* Exercise requirements:
The expected output is the full data, repeated exactly, without pictures.

*** Block opens ***

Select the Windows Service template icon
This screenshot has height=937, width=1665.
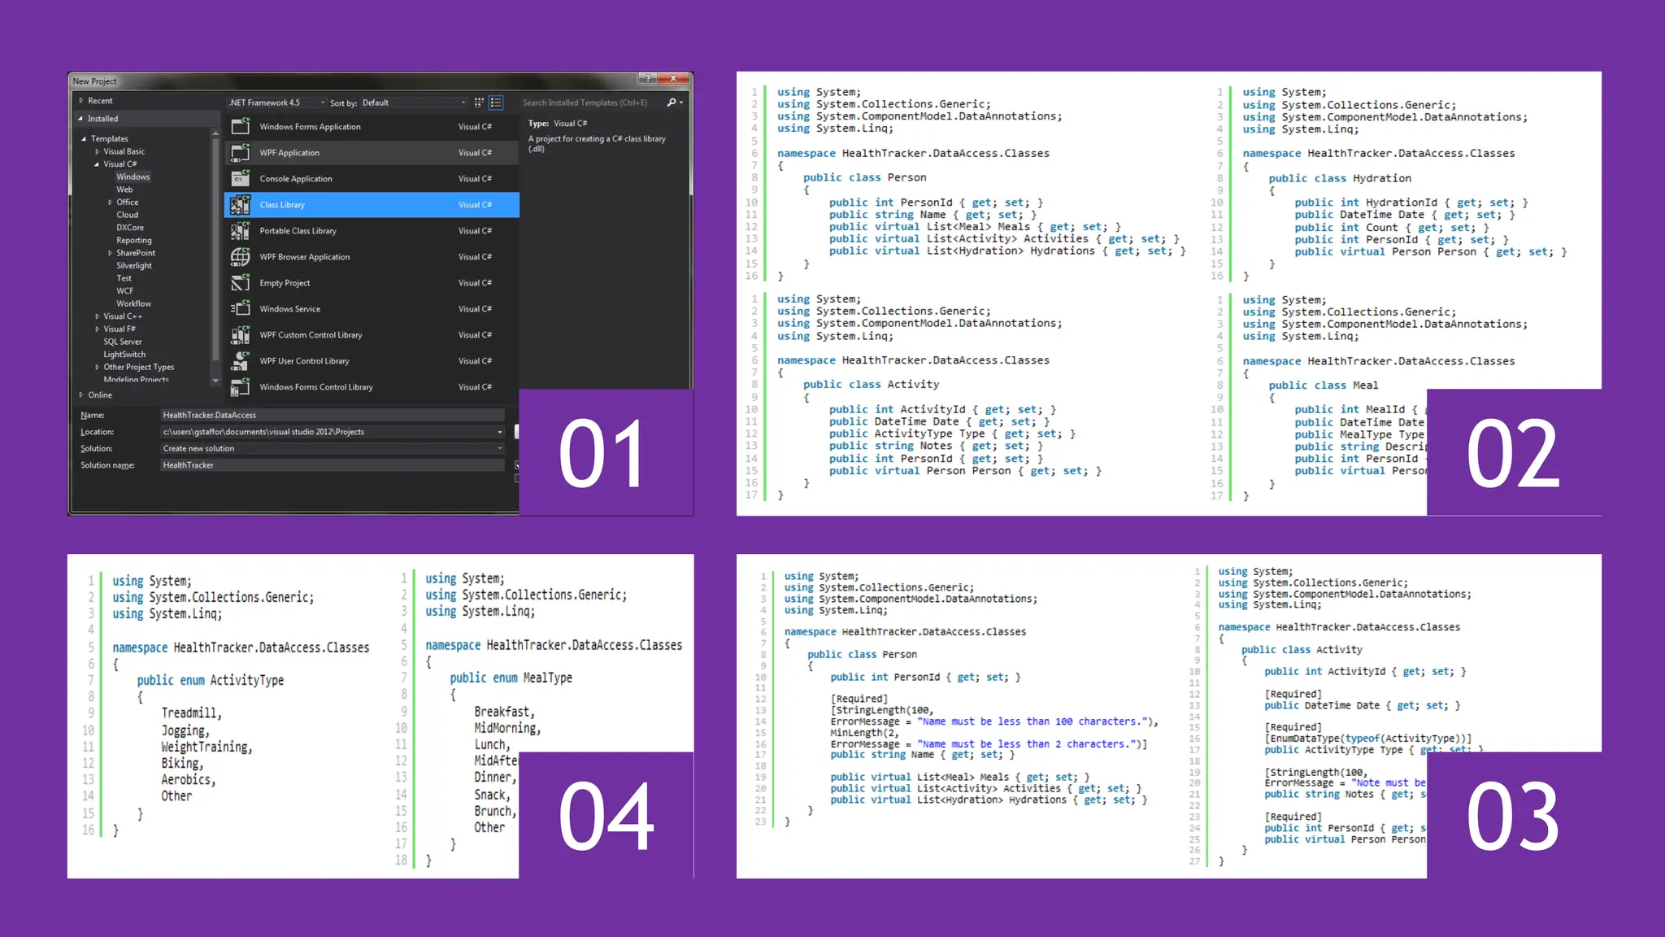[x=240, y=309]
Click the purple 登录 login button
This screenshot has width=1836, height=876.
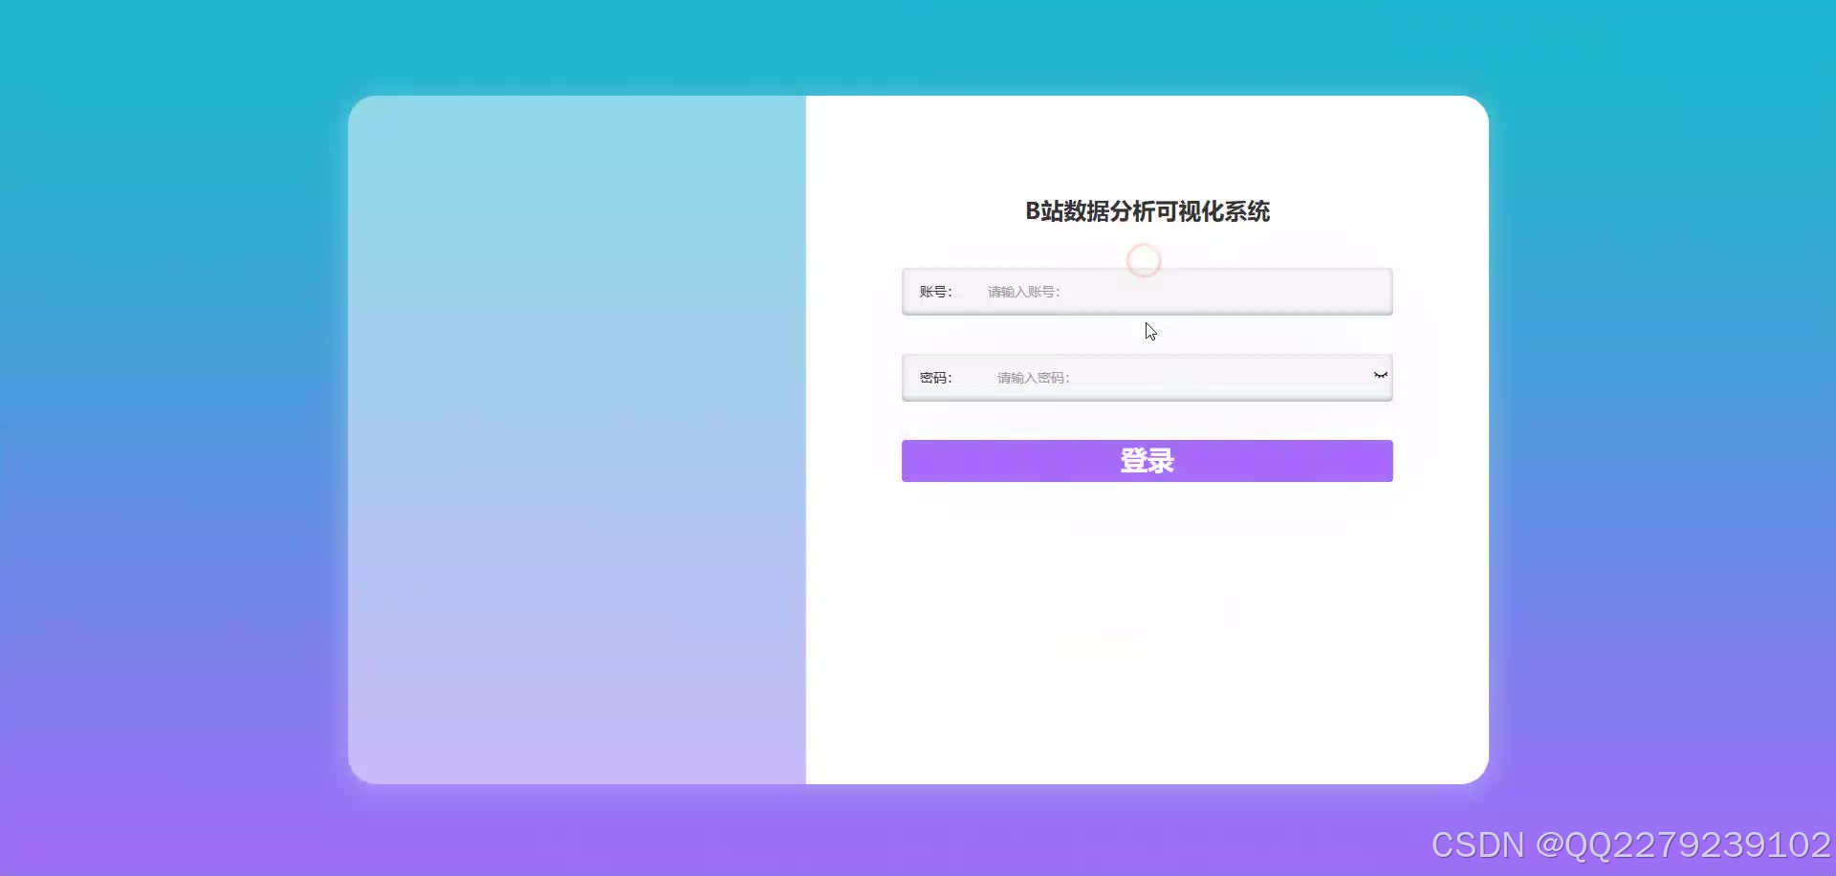click(x=1147, y=460)
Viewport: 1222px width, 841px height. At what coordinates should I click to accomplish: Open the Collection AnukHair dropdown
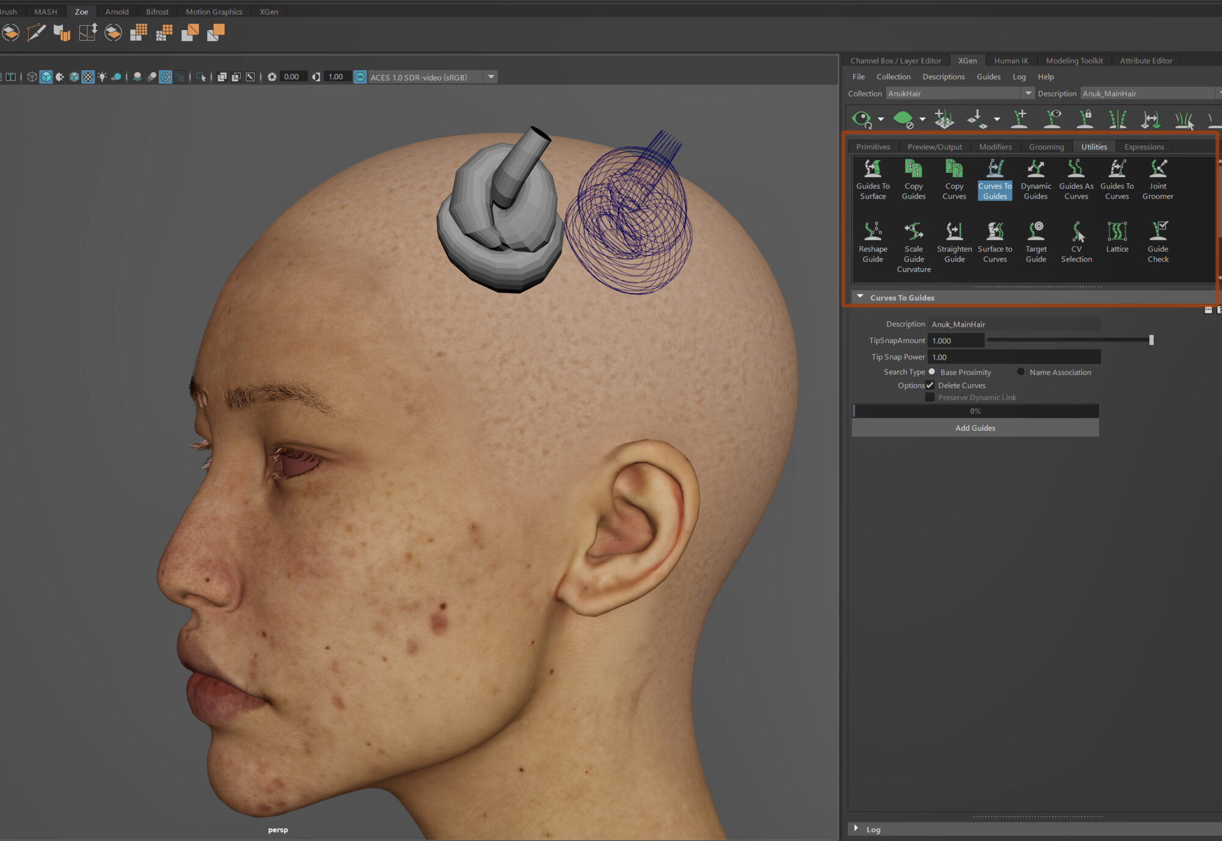[1028, 93]
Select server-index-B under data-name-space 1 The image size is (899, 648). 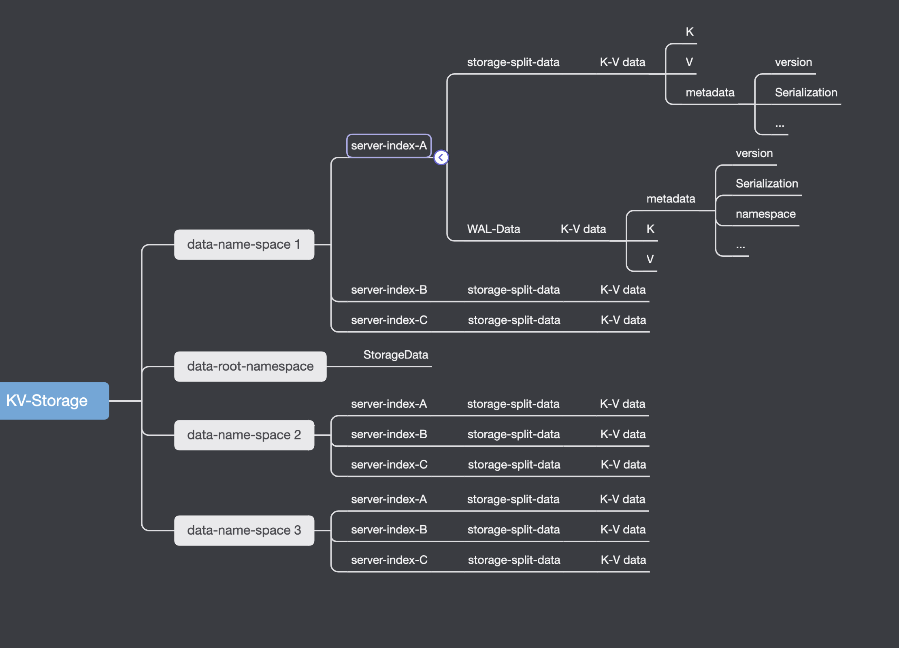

*** Block closes ***

* Result of the exercise:
Select the Windows Service template icon
This screenshot has height=937, width=1665.
[x=240, y=309]
Click the purple 登录 login button
This screenshot has width=1836, height=876.
click(x=1147, y=460)
Viewport: 1222px width, 841px height. At what coordinates should I click to accomplish: Open the Collection AnukHair dropdown
[1028, 93]
Select server-index-B under data-name-space 1 The image size is (899, 648). 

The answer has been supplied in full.